Here are other examples of evidence for evolution:

  • Some animals have organs that serve no purpose but have a function in other species. Such a structure is referred to as vestigial. Whales, for instance, possess useless pelvic bones left over from their land-dwelling ancestors. Fossil whales are found with tiny limbs that became increasingly unimportant.
  • Many closely related species live in proximity to one another but are separated by a geographical barrier. (It was observations like this on the Galapagos Islands that helped Darwin formulate his theory of natural selection.) For example, two similar species of fish live separated by Central America: one in the Gulf of Mexico, and the other in the Pacific Ocean. They evolved when the Isthmus of Panama formed and separated their common ancestor's population into two groups. If the fish had not evolved after they were separated, the same species would live on both sides of the isthmus. And if they hadn't descended from a common ancestor, they wouldn't be so similar.

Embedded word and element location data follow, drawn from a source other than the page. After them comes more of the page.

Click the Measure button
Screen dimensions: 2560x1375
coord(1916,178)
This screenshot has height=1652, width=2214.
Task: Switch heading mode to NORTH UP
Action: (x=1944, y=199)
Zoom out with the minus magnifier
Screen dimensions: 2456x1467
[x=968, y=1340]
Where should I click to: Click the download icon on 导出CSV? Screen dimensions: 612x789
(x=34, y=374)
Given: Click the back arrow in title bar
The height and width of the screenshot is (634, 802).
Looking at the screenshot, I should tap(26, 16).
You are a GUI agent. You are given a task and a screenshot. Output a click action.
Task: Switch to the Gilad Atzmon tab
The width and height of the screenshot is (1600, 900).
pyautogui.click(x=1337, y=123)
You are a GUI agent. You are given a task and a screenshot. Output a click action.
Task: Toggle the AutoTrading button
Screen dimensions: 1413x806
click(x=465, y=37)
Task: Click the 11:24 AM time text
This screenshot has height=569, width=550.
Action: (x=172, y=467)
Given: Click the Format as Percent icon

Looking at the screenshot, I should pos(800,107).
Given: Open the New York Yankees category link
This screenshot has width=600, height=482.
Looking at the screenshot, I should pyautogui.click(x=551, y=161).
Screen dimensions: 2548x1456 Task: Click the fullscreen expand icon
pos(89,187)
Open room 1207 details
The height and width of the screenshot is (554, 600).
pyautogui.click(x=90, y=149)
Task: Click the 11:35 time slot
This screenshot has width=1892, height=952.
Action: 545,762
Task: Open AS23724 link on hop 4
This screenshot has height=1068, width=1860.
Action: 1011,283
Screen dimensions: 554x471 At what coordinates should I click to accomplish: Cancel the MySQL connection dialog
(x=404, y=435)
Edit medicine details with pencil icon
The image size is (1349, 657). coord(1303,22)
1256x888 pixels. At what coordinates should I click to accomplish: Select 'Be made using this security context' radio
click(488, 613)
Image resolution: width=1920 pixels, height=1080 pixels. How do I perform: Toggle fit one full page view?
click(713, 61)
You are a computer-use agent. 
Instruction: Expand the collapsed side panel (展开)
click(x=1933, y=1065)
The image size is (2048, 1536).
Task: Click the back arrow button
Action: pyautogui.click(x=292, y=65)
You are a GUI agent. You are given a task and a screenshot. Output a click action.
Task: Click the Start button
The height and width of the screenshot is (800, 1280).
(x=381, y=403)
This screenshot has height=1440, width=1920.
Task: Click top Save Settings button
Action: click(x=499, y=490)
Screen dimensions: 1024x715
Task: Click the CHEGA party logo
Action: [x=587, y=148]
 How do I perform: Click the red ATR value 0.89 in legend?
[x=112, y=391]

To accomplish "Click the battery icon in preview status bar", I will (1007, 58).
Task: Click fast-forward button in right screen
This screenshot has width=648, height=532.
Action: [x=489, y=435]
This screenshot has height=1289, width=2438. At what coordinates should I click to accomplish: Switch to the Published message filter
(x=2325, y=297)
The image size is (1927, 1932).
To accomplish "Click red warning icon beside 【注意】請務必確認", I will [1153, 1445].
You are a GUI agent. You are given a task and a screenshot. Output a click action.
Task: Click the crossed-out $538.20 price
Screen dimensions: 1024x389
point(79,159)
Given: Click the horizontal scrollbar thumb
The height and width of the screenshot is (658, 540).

  • As we develop more types of antibiotics, new resistant strains of bacteria evolve through natural selection. Many crop pests have also evolved strategies to cope with our use of pesticides. Some species of grass have even evolved ways of thriving on industrial waste.
  • Through artificial selection, humans have developed new plants and animals. By manipulating genes, we have obtained many different types of crop plants-some produce greater yields, some produce higher concentrations of their own natural pesticides, and some are more resistant to drought. From a very basic canine type, we developed many different breeds of dogs over the last few thousand years. Artificial selection is somewhat analogous to natural selection; the difference is in the selective force-humans, instead of nature.
  • All multi-celled creatures share distinct genes for developing body plans (like plans for limbs, eyes, etc.). These genes, called homeotic genes, are incredibly similar in all animals, even among animals as different as fruit flies and chimpanzees.